Créée il y 15 ans pour venir en aide aux jeunes (18-25 ans) homosexuels et trans sexuels, l'association Le Refuge n'avait jusque-là pas de correspondant dans la Marne. Désormais c'est chose faite : Olivier Gilibert sert de relais.

Photo d'illustration
Photo d'illustration © Maxppp - Maxppp

Il aura fallut attendre 15 ans, mais désormais l'association Le Refuge a elle aussi un correspondant relais dans la Marne. Il s'agit d'Olivier Gilibert, juriste pénaliste de formation et ancien travailleur social. "J'anime le Groupement d'Information des Sans Voix, qui a eu des actions envers les SDF, les précaires, les prisonniers... et j'ai trouvé cette cause intéressante", explique-t-il. C'est aussi la philosophie du Refuge qui lui a plu : "C'est une association très maternante, qui aide le jeune à se structurer, c'est un vrai suivi, un accompagnement jusqu'à ce qu'il nous dise "c'est bon", sinon _personne n'est laissé dans la nature_".

Créée en 2003 à Montpellier, l'association Le Refuge vient en aide aux jeunes homosexuels et trans sexuels, âgés de 18 à 25 ans "Parce qu'avant 18 ans, c'est l'Aide Sociale à l'Enfance qui les prend en charge", précise Olivier Gilibert. Des jeunes qui parfois se retrouvent à la rue, mis dehors par des parents qui ne comprennent pas leur orientation sexuelle. C'est à ce moment-là que Le refuge intervient, d'abord en apportant une écoute, puis en trouvant un logement d'urgence.

Un seul numéro pour toute la France : 06 31 59 69 50

Il y a chez les jeunes homosexuels, treize fois plus de tentatives de suicides que chez les autres.
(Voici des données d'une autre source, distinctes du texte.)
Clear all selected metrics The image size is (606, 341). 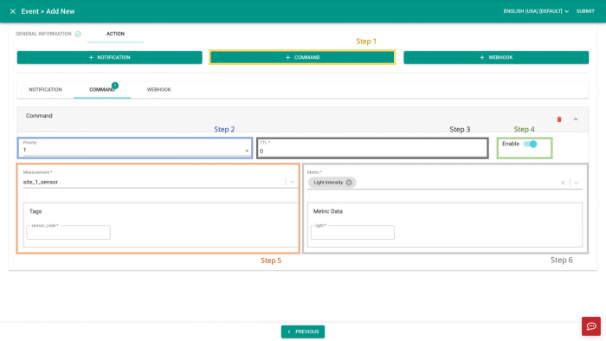[563, 183]

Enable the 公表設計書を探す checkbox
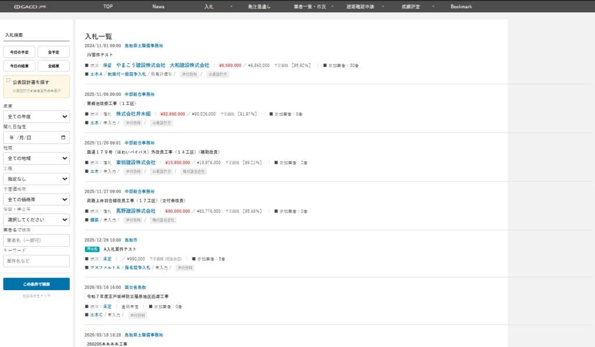point(8,81)

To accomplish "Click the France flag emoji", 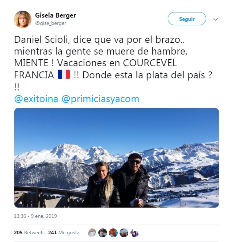I will click(64, 75).
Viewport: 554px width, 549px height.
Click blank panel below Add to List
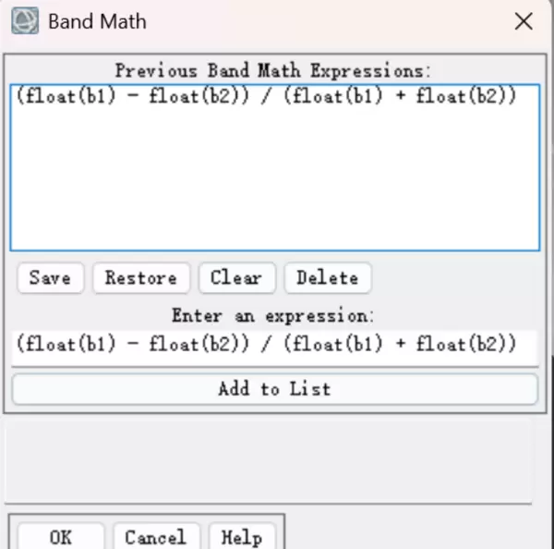point(274,448)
Les causes sont nombreuses et même si le rejet parental en est une, le rejet sociétal est bien plus important selon Olivier Gilibert : "Fréquemment de jeunes homosexuels ont une copine, pour ne pas être embêter, ils font semblant. Le problème c'est l'image que l'on a dans la société, même si il y a eu de grandes avancées quand même". Et il évoque la difficulté d'assumer : "S'affirmer, s'afficher, c'est difficile. Très souvent les familles disent _"OK tu es homo, mais tu n'amènes personne à la maison !"_, donc on voit l'autre à l'hôtel, on se cache...".

Des difficultés accentuées pour ceux qui vivent en milieu rural : "Quand on vit à Reims ça va à peu près, à Châlons-en-Champagne ça se complique, mais à la campagne... On a l'impression qu'il n'y a pas d'homosexuel dans le monde rural, donc l'association peut aider certains jeunes qui vivent dans des villages et qui se questionnent, en étant un relais", explique Olivier Gilibert, qui précise que son rôle est d'aider tout le monde, "d'Agir contre l'isolement des jeunes", comme le dit le slogan du Refuge.

"J'ai besoin de points relais" - Olivier Gilibert

Aujourd'hui tout reste à faire pour Olivier Gilibert. Il faut notamment qu’il trouve des partenaires, comme des familles d’accueil ou même des internats qui accepteraient d'héberger des jeunes dans l'urgence. Il voudrait aussi intervenir dans les écoles auprès des infirmiers scolaires, rencontrer les autres associations liées à l'homosexualité... "Je veux rencontrer tous les professionnels qui peuvent avoir recours à un moment ou à un autre à notre association". Bref, se créer un réseau afin d'être le plus efficace possible.